What does direct and indirect light mean? Will my plants survive in a very shady room? How much shade is some shade? How do I know if my plant is not getting enough light? There is a lot of confusing advice out there, and it can be frustrating. Keep reading for some truthful facts about plants and light.
Light is life
Plants, unlike us, are able to manufacture their own food. They do so using light energy from the sun to fuel a process called photosynthesis, which also produces oxygen for us to breathe (thank you, plants).
The amount of light a plant is exposed to affects the rate of photosynthesis, which in turn affects its growth.

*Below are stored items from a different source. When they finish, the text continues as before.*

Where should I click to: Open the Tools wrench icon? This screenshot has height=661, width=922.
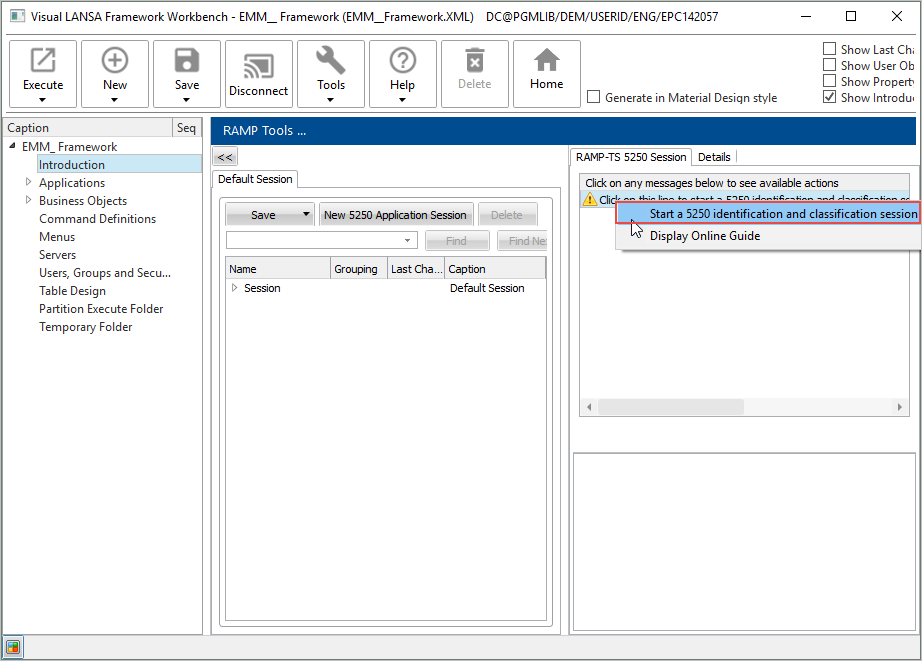[331, 62]
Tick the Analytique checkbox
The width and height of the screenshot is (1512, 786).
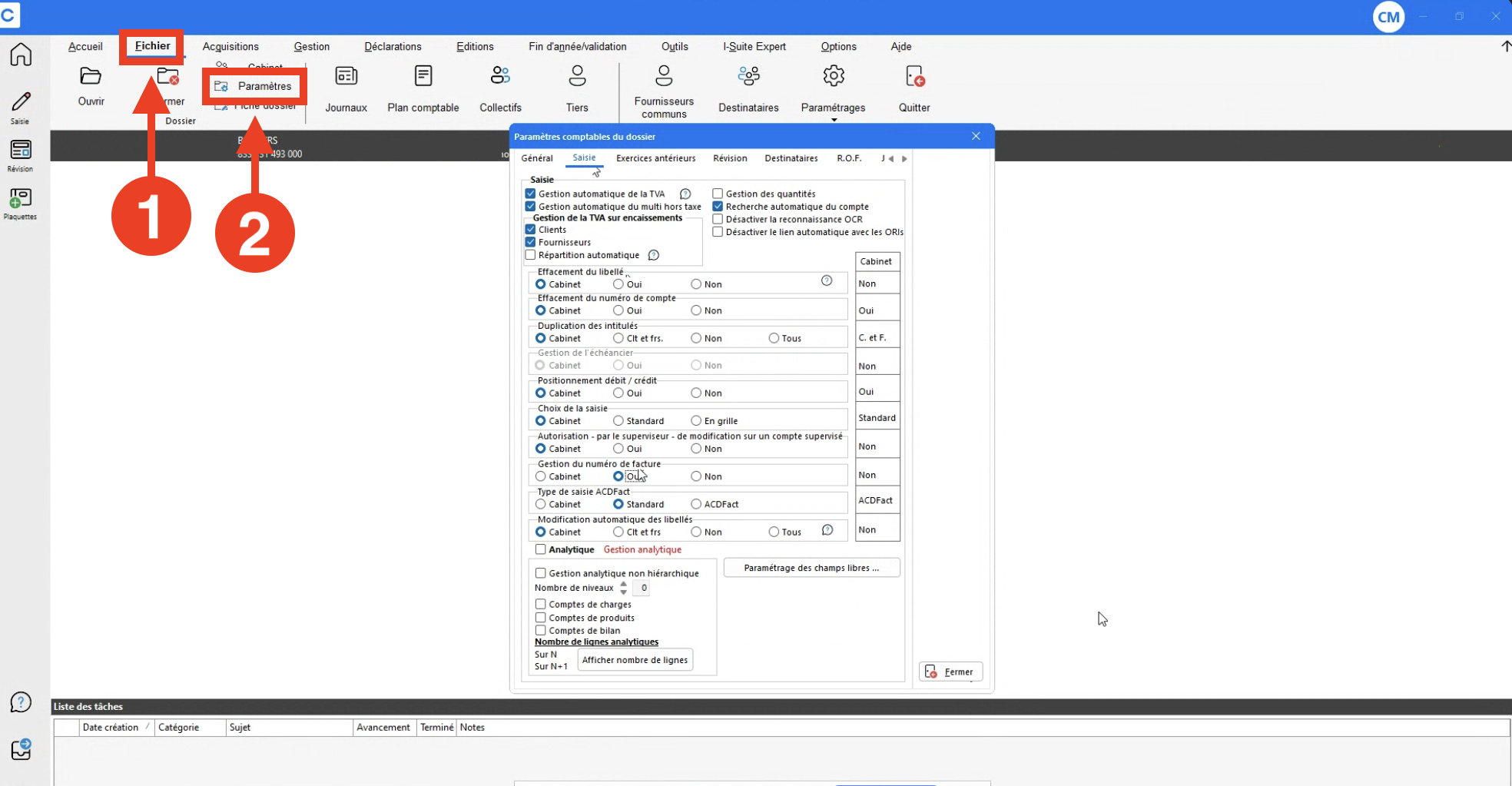point(541,549)
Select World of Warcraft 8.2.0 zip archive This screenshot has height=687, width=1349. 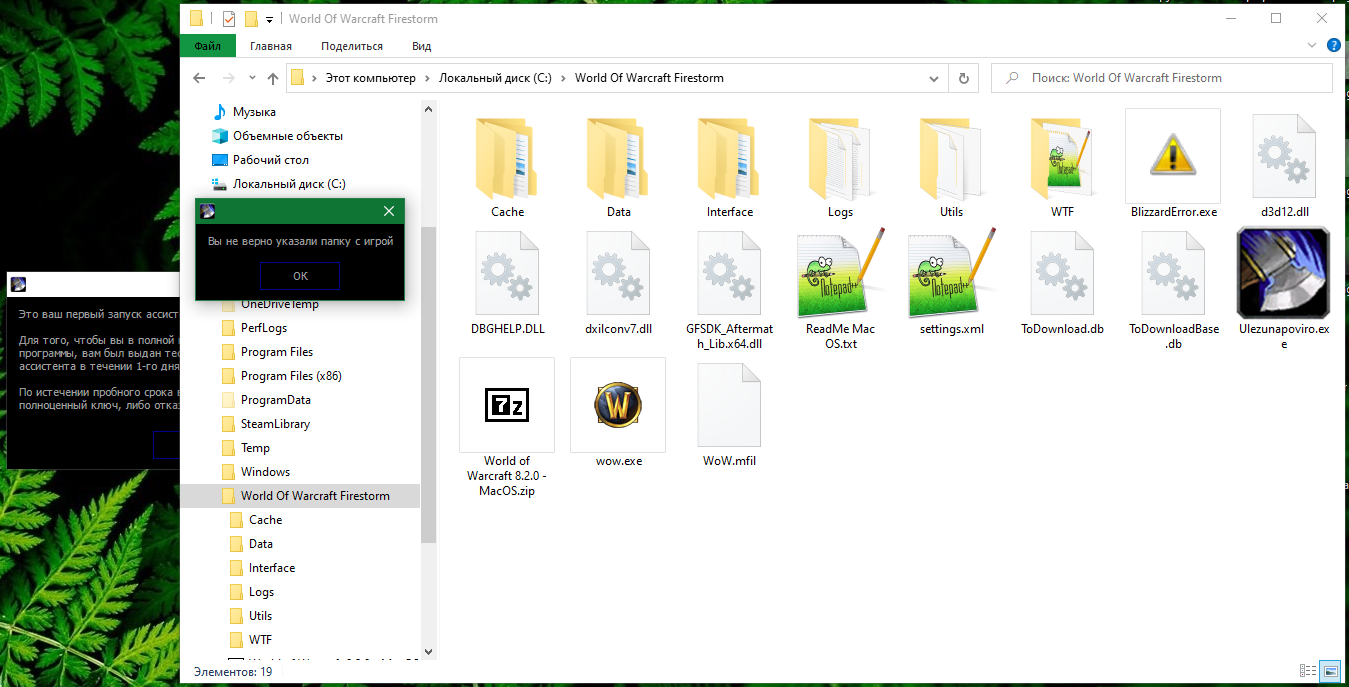(507, 405)
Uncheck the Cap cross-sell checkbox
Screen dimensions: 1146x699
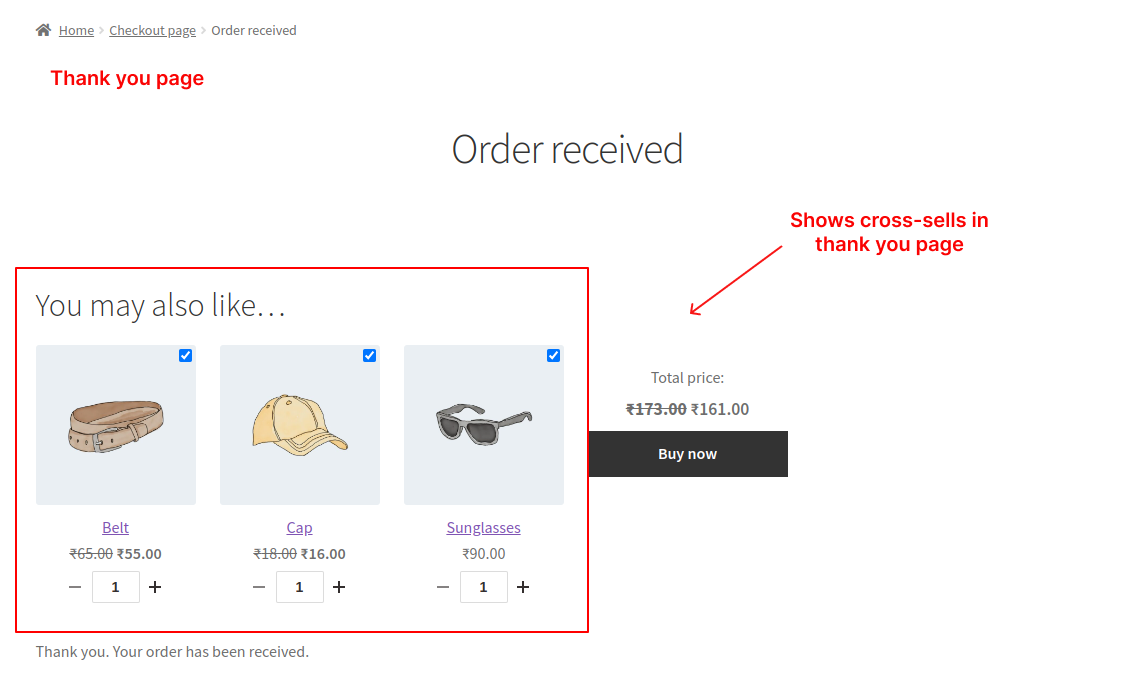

It’s good to remember that, in their natural habitat, even in the shadiest corner of the rainforest, plants receive light from all angles. When a plant lives indoors, light is likely to come only from one source, such as a nice big window, and is greatly reduced.
Light levels glossary
Here is exactly what we mean when we talk about different types of light.
Direct light: There is no barrier between the plant and the sun rays coming from your window. Can also be referred to as “full sun”. Cacti and succulents need this type of light to thrive.
Indirect light: Light that has been diffused, by sheer curtains for example, or that has been obstructed by an object, like a tree or a building outside a window. Can also be referred to as “dappled light”.
The term “indirect light” encompasses different light intensities. To make our care guidelines simple, we have split it into “bright”, “medium” and “low”.
“Bright light” means plants receive plenty of filtered sunlight throughout the day. Most houseplants appreciate this type of light, but especially Fiddle Leaf Figs and Variegated Rubber Plants. “Low light” means plants are quite far from the window, in a dark, shady spot. No plant thrives in low light, but some plants have adapted to it. “Medium light” typically means plants are further away from the light source, maybe below a window, in soft or scattered shadow for most of the day. The further a plant is from the light source, the less intense the light will become. Ferns, calatheas and other plants that live under the umbrella of bigger trees, like this type of light and don’t do well in full sun, although they can handle small amounts of it (gentle morning sun is always appreciated).
Plants need light, is like food for them. Before you buy a plant, learn about its light needs and determine weather you can meet them. It may seem a bit daunting if you’ve never had a plant before, but you can do it! Thankfully plants tell us when they need more, or less, light. Here’s what to look out for.
When there’s not enough light:
- Stems become very long and start to look “leggy” (bare)
- Growth (new leaves) are uneven and sparse
- Variegated plants loose their variegation
- Leaves might start yellowing
- Plant gets weaker and floppy
When there’s too much light:
- Leaves’ tips and edges start browning (might also mean it’s not humid enough for your plant)
- Leaves may start curling
- Soil dries up very fast (might also mean you have to repot your plant)
- Leaved are “scorched” or burnt by harsh sunlight and start yellowing (they are not floppy, but “crispy”)
If your plant is experiencing one or more symptoms listed above, don’t stress out. Finding the perfect spot for a plant is not always easy, so feel free to experiment and move your plant around until you find the perfect spot. Once you find it, leave your plant in its happy place.